* Kumpulan Tugas
A. Menurut teks tentang perlindungan hak anak dalam pemberitaan, bahasa seperti apa yang terkadang dipakai dalam pemberitaan terkait anak?
B. Tuliskan tanpa perubahan bagian teks tentang perlindungan hak anak dalam pemberitaan, mulai dari "Foto : koran" hingga dan termasuk "dan diungkapkan identitasnya.".

* Teks Bacaan
——

Nasional Mondial Ekonomi Megapolitan Olahraga Rona The Alun-Alun Kupas Splash Wisata Perspektif Wawancara Edisi Weekend Foto Video Infografis
purbayaRamah Anak

Lindungi Hak Anak dalam Pemberitaan

Foto : koran jakarta/Gemma f purbaya
A   A   A   Pengaturan Font

Di tengah semakin luas, beragam dan derasnya arus informasi, pemberitaan yang terkait dengan anak di Indonesia seringkali menjadikan anak sebagai korban, objek eksploitasi dan diungkapkan identitasnya.

Wajah, inisial, nama, alamat serta sekolah baik disengaja maupun tidak, sering terungkap identitasnya, ketika terjadi kasus yang menyangkut anak, sehingga anak tidak terlindungi dengan baik. Bahasa pemberitaan terkait anak juga terkadang menggunakan bahasa yang kasar dan vulgar. Belum lagi media penyiaran kerap kali menampilkan sosok anak yang disamarkan menggunakan topeng atau diblur wajahnya, meskipun masih bisa dikenali ciri-cirinya.

——

* Entri yang Ditampilkan
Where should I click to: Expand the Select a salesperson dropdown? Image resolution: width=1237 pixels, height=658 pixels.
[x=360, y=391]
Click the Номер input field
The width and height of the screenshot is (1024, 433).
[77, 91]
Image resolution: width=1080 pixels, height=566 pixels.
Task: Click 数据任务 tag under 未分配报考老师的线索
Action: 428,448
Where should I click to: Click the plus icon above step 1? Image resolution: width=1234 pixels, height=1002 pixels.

——

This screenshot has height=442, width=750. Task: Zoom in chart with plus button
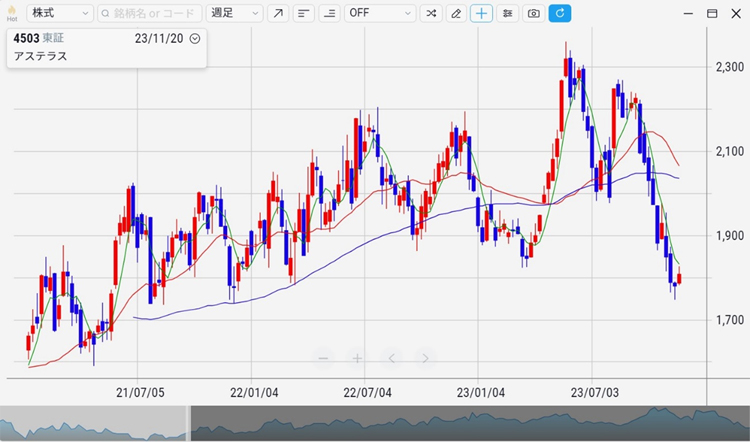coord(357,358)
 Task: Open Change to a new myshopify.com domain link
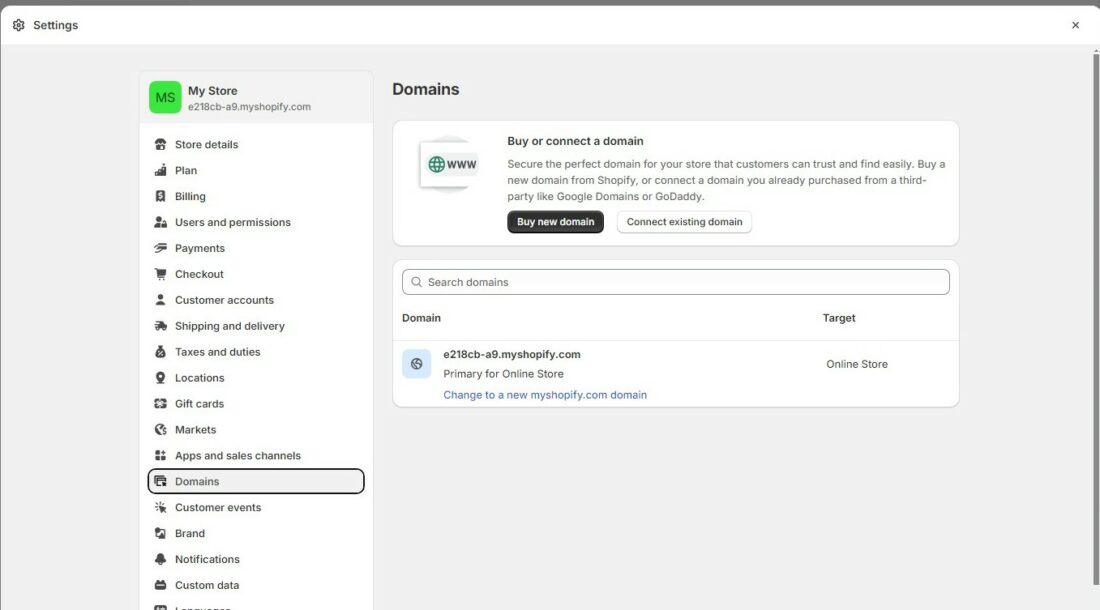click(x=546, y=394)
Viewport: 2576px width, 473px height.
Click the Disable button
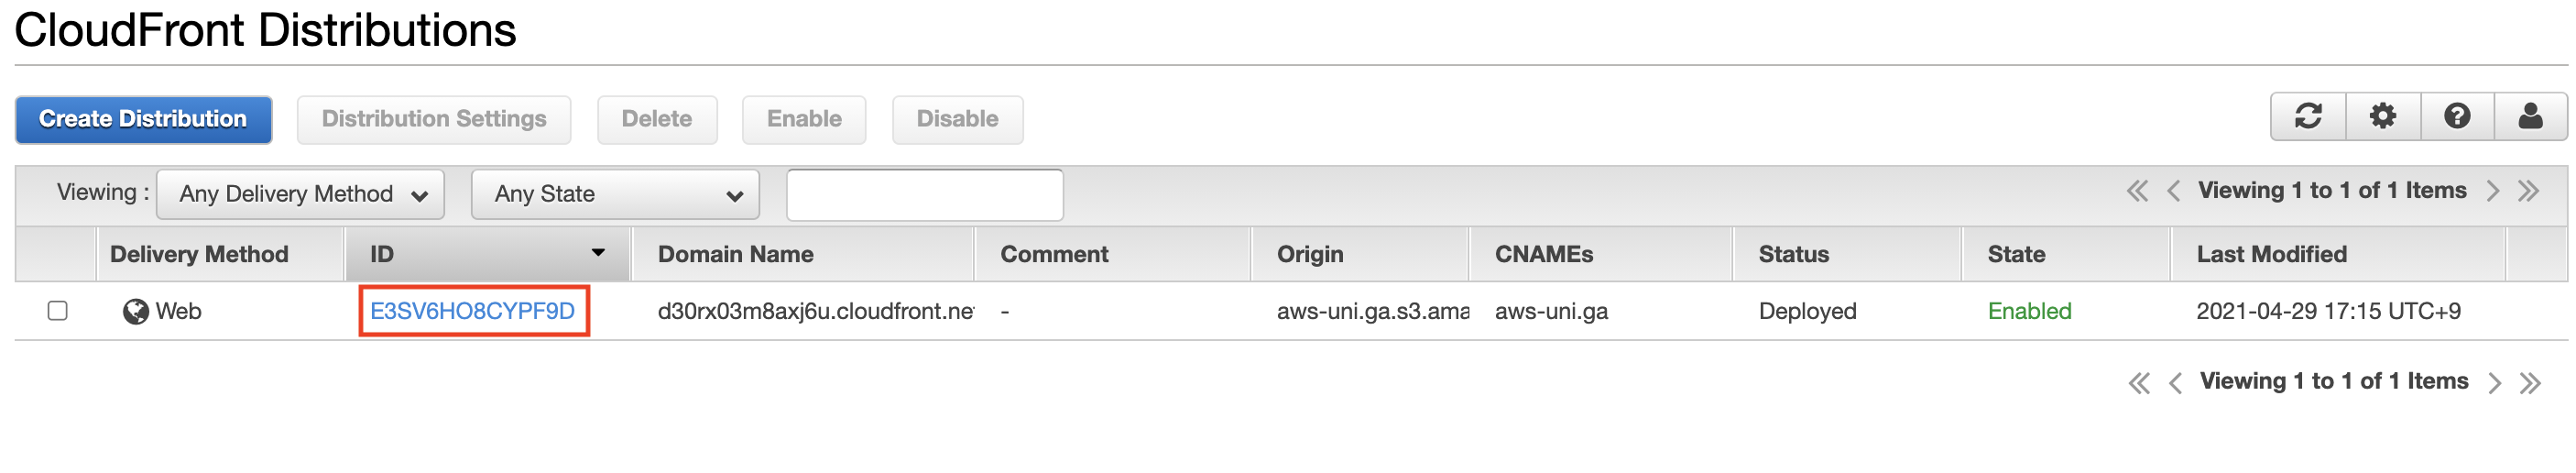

——

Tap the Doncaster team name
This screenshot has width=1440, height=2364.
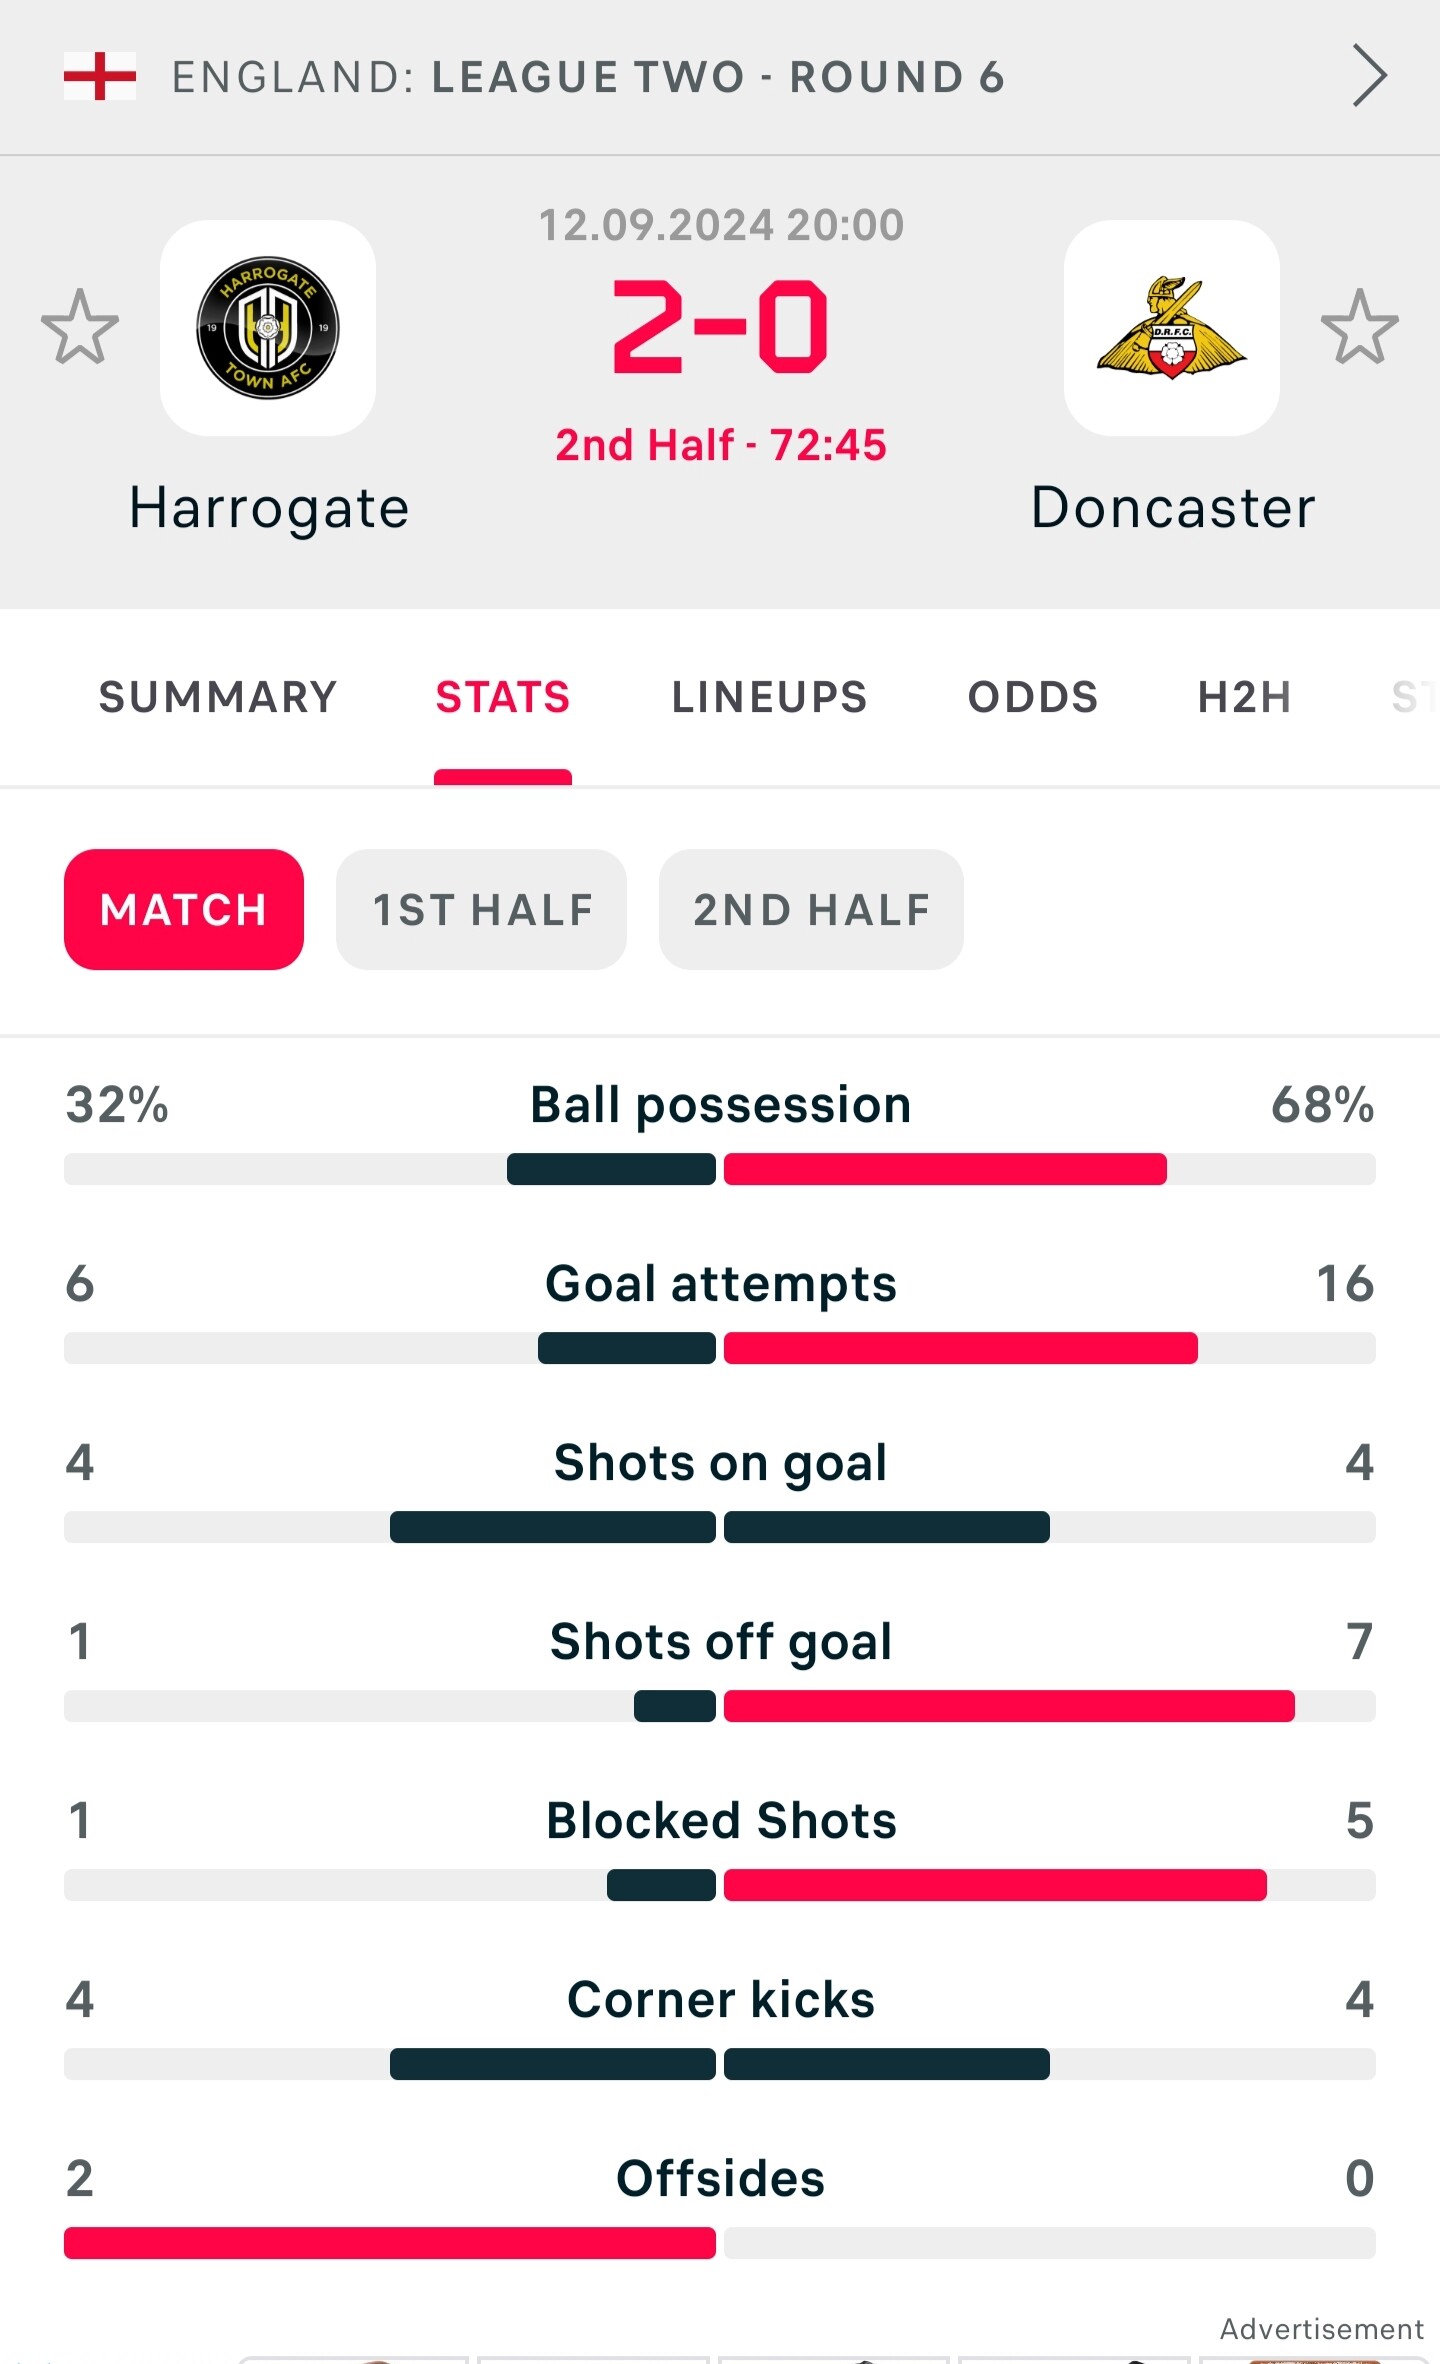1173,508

——

* Jawaban Tugas
A. Bahasa yang kasar dan vulgar.

B.
Foto : koran jakarta/Gemma f purbaya
A   A   A   Pengaturan Font

Di tengah semakin luas, beragam dan derasnya arus informasi, pemberitaan yang terkait dengan anak di Indonesia seringkali menjadikan anak sebagai korban, objek eksploitasi dan diungkapkan identitasnya.